----- Listed entries -----
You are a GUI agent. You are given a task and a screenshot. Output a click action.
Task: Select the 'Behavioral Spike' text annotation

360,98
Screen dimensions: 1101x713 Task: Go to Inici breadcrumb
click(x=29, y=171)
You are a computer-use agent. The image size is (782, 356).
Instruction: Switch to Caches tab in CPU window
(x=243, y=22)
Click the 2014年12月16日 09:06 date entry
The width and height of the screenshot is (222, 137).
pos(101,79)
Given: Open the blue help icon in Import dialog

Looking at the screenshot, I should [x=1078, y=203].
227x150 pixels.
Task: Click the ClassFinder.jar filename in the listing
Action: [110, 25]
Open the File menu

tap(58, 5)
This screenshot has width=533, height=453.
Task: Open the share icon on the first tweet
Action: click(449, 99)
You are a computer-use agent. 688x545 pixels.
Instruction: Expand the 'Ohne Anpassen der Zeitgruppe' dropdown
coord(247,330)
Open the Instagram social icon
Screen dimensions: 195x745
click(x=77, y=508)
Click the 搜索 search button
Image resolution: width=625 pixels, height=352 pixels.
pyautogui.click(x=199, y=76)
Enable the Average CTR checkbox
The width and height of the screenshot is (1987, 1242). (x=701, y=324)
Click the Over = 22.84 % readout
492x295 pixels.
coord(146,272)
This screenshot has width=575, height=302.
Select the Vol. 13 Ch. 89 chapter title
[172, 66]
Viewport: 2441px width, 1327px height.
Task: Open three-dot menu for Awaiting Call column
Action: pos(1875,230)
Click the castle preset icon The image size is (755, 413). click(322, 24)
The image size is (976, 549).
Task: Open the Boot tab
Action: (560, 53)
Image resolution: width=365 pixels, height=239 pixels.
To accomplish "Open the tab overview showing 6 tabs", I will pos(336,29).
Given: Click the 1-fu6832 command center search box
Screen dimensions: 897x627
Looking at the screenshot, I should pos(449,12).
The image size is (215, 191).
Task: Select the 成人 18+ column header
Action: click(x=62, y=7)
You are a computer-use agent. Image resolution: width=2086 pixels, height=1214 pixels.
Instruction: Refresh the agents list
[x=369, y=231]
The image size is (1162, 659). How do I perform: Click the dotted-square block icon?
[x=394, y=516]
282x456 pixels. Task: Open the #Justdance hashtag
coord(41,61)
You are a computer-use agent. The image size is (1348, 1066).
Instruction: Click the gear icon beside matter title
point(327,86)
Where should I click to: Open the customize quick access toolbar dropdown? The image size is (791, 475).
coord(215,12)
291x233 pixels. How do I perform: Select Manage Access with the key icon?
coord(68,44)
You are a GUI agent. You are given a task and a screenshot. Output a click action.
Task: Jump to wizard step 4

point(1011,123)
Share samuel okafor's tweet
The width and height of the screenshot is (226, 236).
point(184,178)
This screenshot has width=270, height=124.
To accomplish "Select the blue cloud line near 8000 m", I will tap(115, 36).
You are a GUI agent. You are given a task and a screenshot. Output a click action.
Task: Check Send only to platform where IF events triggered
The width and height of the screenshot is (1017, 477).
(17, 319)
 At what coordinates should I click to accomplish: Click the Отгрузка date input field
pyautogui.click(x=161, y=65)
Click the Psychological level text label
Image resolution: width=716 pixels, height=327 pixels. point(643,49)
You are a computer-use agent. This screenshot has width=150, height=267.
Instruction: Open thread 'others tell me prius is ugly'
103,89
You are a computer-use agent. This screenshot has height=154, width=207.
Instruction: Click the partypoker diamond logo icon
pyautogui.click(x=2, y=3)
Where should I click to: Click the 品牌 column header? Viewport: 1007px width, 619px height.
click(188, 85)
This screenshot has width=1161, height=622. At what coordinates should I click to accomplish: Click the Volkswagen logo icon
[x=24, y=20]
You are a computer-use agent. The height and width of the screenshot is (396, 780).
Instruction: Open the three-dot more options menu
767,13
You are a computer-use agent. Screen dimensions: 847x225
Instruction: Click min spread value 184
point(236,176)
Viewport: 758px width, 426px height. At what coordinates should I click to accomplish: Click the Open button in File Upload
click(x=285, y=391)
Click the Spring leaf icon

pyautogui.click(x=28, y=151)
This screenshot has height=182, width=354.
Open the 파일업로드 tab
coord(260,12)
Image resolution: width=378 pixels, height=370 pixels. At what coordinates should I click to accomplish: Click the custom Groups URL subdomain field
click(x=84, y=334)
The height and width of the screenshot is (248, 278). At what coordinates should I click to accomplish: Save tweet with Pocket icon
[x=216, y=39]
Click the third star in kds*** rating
-----
== What is expected ==
Rewrite the material from the line with "This screenshot has height=182, width=354." to the line with "click(x=84, y=334)", substituting "subdomain input" for "subdomain field" and leaving everything else unchanged.

== Exercise result ==
This screenshot has height=182, width=354.
Open the 파일업로드 tab
coord(260,12)
Image resolution: width=378 pixels, height=370 pixels. At what coordinates should I click to accomplish: Click the custom Groups URL subdomain input
click(x=84, y=334)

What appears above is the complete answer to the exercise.